車の中から外を眺めているだけでも気晴らしになったし、何より車の中で色々話すことも出来たからだ。
何か転機がある時、いつもの日常と変わらないにも関わらず強く記憶に残ることがある。
ある日のドライヴが私たちの中では生涯忘れられない記憶の1つだ。
都内に納品に行くというので、私もついていくことにした。その時にこんな話になった。
その当時使っていたパソコンは、知り合いの工事業者に頂いたもので、ウインドウズ以前の本当に初期型のパソコンだった。
このパソコンで何をしていたかというと、主に見積もりくらい。ただ、このパソコンを頂いたおかげで、以前に区のやっているパソコン教室に行ったりして、勉強するきっかけになっていた。
そして96年。確かウインドウズ95が出た頃だったかと思うのだが、それでパソコンを新しくするとインターネットというのが出来るようになるんだ、という話題になった。ウインドウズを入れたからってネットに即つなげるとい話ではないのだが、ちょうどインターネットが話題になりはじめた頃で、新しいパソコンにすればそれが容易に設定が出来るようになる、ということだったのだと思う。
「インターネットって、このまえTVでやってたけど、なんか海外のホームページ?っていうのを見たり、買い物とかしたりできるんだってね?」
その程度の知識だった。
海外のホームページには興味はあるけれど、買い物って言ったって別に欲しいものもないしなあ。と思った。でもその時に堂園が
「照明器具をホームページで売ってみようか?」
と言い出した。私はその時に、こういったと思う。
「どうやって送るの?」
照明器具のかさばる箱を、ワレモノを、どうやって送るというのか?今のように、宅配便が大活躍している時代と違う。
「うーん。やってみないとわからないよ。
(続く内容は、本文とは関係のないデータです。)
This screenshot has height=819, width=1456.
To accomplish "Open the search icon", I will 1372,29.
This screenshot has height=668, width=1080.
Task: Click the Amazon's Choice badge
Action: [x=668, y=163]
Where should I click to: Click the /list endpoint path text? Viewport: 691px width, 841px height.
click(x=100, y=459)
宅配便で送れるんじゃないか?」
雲をつかむような漠然とした会話だった。
でも肝心の新しいパソコンを買うお金が捻出できない。
ここで、私はすっかり忘れてしまったのだが、どうやら私が貯金から買ってもいいという話になって、私がお金を出したらしい。
なぜか私はこの部分については、全然覚えてないのだが、インターネットで照明器具を売ろうか?という話や、その時にどのあたりを車で走っていたのか?とか、宅配便で送るって想像つかないなあ、と思ったことなど、鮮明に思い出すことが出来る。
本当にこれが2人でネットショップについて話をした一番最初のことだ。
都内に向かう車の中で、こうやって私たちのネットショップは生まれたのだ。